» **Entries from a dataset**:
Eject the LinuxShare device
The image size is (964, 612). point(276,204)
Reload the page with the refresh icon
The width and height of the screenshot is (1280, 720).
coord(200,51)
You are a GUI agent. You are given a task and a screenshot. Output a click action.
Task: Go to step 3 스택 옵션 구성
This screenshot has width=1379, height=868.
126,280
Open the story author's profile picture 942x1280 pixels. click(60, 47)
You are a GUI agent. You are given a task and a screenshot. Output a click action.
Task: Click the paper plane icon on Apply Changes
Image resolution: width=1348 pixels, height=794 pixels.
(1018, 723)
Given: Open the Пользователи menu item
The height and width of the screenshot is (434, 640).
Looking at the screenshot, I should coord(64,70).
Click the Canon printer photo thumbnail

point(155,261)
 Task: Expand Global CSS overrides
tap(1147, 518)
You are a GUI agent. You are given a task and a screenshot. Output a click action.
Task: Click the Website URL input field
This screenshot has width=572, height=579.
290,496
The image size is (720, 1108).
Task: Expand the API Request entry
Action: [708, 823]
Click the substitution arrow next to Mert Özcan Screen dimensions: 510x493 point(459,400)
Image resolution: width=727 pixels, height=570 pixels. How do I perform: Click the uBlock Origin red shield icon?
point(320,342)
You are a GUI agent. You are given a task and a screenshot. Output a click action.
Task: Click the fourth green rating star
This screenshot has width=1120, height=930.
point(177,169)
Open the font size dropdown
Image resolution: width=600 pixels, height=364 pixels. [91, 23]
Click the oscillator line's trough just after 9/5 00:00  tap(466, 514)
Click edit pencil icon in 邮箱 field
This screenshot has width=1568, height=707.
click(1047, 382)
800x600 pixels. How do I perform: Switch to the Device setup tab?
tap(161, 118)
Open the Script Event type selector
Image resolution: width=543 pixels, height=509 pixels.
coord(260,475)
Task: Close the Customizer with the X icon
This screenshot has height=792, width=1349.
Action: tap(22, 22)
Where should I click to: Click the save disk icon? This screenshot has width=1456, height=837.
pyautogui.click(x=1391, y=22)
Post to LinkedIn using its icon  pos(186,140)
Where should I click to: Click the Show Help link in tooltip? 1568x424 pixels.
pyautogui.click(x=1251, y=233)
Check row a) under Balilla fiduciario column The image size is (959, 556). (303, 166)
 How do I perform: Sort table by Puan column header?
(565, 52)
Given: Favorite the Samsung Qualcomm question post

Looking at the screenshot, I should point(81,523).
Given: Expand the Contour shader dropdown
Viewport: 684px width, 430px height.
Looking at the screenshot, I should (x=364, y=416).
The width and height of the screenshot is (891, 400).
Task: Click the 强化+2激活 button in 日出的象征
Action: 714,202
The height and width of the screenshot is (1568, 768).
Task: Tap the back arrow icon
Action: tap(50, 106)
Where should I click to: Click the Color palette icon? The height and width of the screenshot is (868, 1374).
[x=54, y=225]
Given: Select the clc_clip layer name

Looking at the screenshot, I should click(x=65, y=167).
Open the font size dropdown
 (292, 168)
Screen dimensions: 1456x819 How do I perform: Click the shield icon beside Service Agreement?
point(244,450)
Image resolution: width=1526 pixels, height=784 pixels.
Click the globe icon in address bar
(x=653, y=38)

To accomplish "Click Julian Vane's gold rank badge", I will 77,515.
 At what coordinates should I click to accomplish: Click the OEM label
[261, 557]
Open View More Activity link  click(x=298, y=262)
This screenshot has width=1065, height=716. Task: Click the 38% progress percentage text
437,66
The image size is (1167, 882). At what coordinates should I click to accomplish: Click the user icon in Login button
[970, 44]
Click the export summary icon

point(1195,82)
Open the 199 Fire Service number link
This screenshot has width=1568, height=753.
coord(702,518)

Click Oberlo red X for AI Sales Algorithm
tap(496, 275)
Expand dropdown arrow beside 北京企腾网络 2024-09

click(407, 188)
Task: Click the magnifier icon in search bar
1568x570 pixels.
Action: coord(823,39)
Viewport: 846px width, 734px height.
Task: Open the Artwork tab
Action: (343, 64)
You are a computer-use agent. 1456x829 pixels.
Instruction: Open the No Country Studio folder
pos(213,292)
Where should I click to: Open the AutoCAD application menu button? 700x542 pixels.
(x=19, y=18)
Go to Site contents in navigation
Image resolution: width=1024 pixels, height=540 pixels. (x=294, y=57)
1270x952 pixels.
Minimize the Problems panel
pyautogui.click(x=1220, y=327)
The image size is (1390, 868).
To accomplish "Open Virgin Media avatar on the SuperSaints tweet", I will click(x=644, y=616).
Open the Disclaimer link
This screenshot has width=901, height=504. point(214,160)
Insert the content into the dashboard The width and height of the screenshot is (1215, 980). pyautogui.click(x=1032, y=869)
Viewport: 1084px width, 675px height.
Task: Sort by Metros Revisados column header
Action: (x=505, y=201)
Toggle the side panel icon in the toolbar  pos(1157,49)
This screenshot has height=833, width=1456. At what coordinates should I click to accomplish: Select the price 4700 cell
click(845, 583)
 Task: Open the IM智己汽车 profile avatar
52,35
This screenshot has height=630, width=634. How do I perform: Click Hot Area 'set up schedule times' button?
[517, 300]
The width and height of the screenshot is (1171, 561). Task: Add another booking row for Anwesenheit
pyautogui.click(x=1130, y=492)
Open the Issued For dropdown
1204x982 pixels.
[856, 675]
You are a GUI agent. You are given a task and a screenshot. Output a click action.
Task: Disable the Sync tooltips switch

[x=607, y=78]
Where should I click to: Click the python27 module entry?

» **WHAT YOU SHOULD DO**:
Rewrite the rows above, replacing "GUI agent" with "interface agent" wherever it occurs and leaving everything else unchanged.

» **RESPONSE BELOW**:
Eject the LinuxShare device
The image size is (964, 612). point(276,204)
Reload the page with the refresh icon
The width and height of the screenshot is (1280, 720).
coord(200,51)
You are a interface agent. You are given a task and a screenshot. Output a click action.
Task: Go to step 3 스택 옵션 구성
This screenshot has width=1379, height=868.
126,280
Open the story author's profile picture 942x1280 pixels. click(60, 47)
You are a interface agent. You are given a task and a screenshot. Output a click action.
Task: Click the paper plane icon on Apply Changes
Image resolution: width=1348 pixels, height=794 pixels.
(1018, 723)
Given: Open the Пользователи menu item
The height and width of the screenshot is (434, 640).
Looking at the screenshot, I should coord(64,70).
Click the Canon printer photo thumbnail

point(155,261)
 Task: Expand Global CSS overrides
tap(1147, 518)
You are a interface agent. You are given a task and a screenshot. Output a click action.
Task: Click the Website URL input field
This screenshot has width=572, height=579.
290,496
The image size is (720, 1108).
Task: Expand the API Request entry
Action: [708, 823]
Click the substitution arrow next to Mert Özcan Screen dimensions: 510x493 point(459,400)
Image resolution: width=727 pixels, height=570 pixels. How do I perform: Click the uBlock Origin red shield icon?
point(320,342)
You are a interface agent. You are given a task and a screenshot. Output a click action.
Task: Click the fourth green rating star
This screenshot has width=1120, height=930.
point(177,169)
Open the font size dropdown
Image resolution: width=600 pixels, height=364 pixels. [91, 23]
Click the oscillator line's trough just after 9/5 00:00  tap(466, 514)
Click edit pencil icon in 邮箱 field
This screenshot has width=1568, height=707.
click(1047, 382)
800x600 pixels. How do I perform: Switch to the Device setup tab?
tap(161, 118)
Open the Script Event type selector
Image resolution: width=543 pixels, height=509 pixels.
coord(260,475)
Task: Close the Customizer with the X icon
This screenshot has height=792, width=1349.
Action: tap(22, 22)
Where should I click to: Click the save disk icon? This screenshot has width=1456, height=837.
pyautogui.click(x=1391, y=22)
Post to LinkedIn using its icon  pos(186,140)
Where should I click to: Click the Show Help link in tooltip? 1568x424 pixels.
pyautogui.click(x=1251, y=233)
Check row a) under Balilla fiduciario column The image size is (959, 556). (303, 166)
 How do I perform: Sort table by Puan column header?
(565, 52)
Given: Favorite the Samsung Qualcomm question post

Looking at the screenshot, I should point(81,523).
Given: Expand the Contour shader dropdown
Viewport: 684px width, 430px height.
Looking at the screenshot, I should (x=364, y=416).
The width and height of the screenshot is (891, 400).
Task: Click the 强化+2激活 button in 日出的象征
Action: 714,202
The height and width of the screenshot is (1568, 768).
Task: Tap the back arrow icon
Action: tap(50, 106)
Where should I click to: Click the Color palette icon? The height and width of the screenshot is (868, 1374).
[x=54, y=225]
Given: Select the clc_clip layer name

Looking at the screenshot, I should click(x=65, y=167).
Open the font size dropdown
 (292, 168)
Screen dimensions: 1456x819 How do I perform: Click the shield icon beside Service Agreement?
point(244,450)
Image resolution: width=1526 pixels, height=784 pixels.
Click the globe icon in address bar
(x=653, y=38)

To accomplish "Click Julian Vane's gold rank badge", I will 77,515.
 At what coordinates should I click to accomplish: Click the OEM label
[261, 557]
Open View More Activity link  click(x=298, y=262)
This screenshot has width=1065, height=716. Task: Click the 38% progress percentage text
437,66
The image size is (1167, 882). At what coordinates should I click to accomplish: Click the user icon in Login button
[970, 44]
Click the export summary icon

point(1195,82)
Open the 199 Fire Service number link
This screenshot has width=1568, height=753.
coord(702,518)

Click Oberlo red X for AI Sales Algorithm
tap(496, 275)
Expand dropdown arrow beside 北京企腾网络 2024-09

click(407, 188)
Task: Click the magnifier icon in search bar
1568x570 pixels.
Action: coord(823,39)
Viewport: 846px width, 734px height.
Task: Open the Artwork tab
Action: (343, 64)
You are a computer-use agent. 1456x829 pixels.
Instruction: Open the No Country Studio folder
pos(213,292)
Where should I click to: Open the AutoCAD application menu button? 700x542 pixels.
(x=19, y=18)
Go to Site contents in navigation
Image resolution: width=1024 pixels, height=540 pixels. (x=294, y=57)
1270x952 pixels.
Minimize the Problems panel
pyautogui.click(x=1220, y=327)
The image size is (1390, 868).
To accomplish "Open Virgin Media avatar on the SuperSaints tweet", I will click(x=644, y=616).
Open the Disclaimer link
This screenshot has width=901, height=504. point(214,160)
Insert the content into the dashboard The width and height of the screenshot is (1215, 980). pyautogui.click(x=1032, y=869)
Viewport: 1084px width, 675px height.
Task: Sort by Metros Revisados column header
Action: (x=505, y=201)
Toggle the side panel icon in the toolbar  pos(1157,49)
This screenshot has height=833, width=1456. At what coordinates should I click to accomplish: Select the price 4700 cell
click(845, 583)
 Task: Open the IM智己汽车 profile avatar
52,35
This screenshot has height=630, width=634. How do I perform: Click Hot Area 'set up schedule times' button?
[517, 300]
The width and height of the screenshot is (1171, 561). Task: Add another booking row for Anwesenheit
pyautogui.click(x=1130, y=492)
Open the Issued For dropdown
1204x982 pixels.
[856, 675]
You are a interface agent. You are given a task and a screenshot. Output a click action.
Task: Disable the Sync tooltips switch

[x=607, y=78]
Where should I click to: Click the python27 module entry?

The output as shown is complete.